Pacientes com transtornos de personalidade, como o borderline, demonstram especial vulnerabilidade nesse contexto. Segundo Kernberg (1995), a personalidade borderline é marcada por instabilidade emocional e medo de abandono. Na era digital, a superficialidade das conexões e o imediatismo das comunicações intensificam essas características, produzindo impulsividade e incapacidade de elaborar frustrações (LINEHAN, 2015).
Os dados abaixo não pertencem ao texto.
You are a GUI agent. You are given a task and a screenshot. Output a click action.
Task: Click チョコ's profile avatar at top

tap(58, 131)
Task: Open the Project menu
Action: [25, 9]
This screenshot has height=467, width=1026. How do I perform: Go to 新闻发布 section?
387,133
A pandemia de COVID-19 ampliou essa dinâmica, levando as interações sociais quase exclusivamente ao meio online. O isolamento físico reforçou padrões de autoimagem idealizada e a busca por aceitação virtual, distanciando o sujeito de experiências reais de vínculo e empatia (BROWN, 2019). Assim, vivencia-se um contexto onde o “eu digital” passa a ocupar o lugar do “eu real”.
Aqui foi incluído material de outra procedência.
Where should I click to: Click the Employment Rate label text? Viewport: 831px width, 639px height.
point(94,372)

A psicoterapia, nesse cenário, exige um olhar sensível e interdisciplinar. O psiquiatra e o psicólogo devem atuar conjuntamente para restaurar o equilíbrio emocional, considerando tanto as manifestações biológicas quanto as experiências subjetivas do paciente (APA, 2022). A comunicação empática, o olhar clínico e a escuta qualificada são recursos fundamentais para restabelecer o sentido existencial.
A medicalização excessiva de sintomas emocionais revela outro risco contemporâneo: o apagamento da dor como parte natural do desenvolvimento humano. A tristeza, o luto e a frustração, quando patologizados, perdem seu valor como experiências formativas (FREUD, 1917/2010). O resultado é uma geração emocionalmente imatura, que busca evitar o sofrimento a qualquer custo, recorrendo a soluções imediatistas e digitais.
É imperativo, portanto, resgatar a humanidade nas relações e compreender o sofrimento como componente legítimo da existência. A psicologia clínica contemporânea precisa equilibrar tecnologia e sensibilidade, promovendo uma reconexão com o real – onde o olhar, a voz e o toque ainda são insubstituíveis.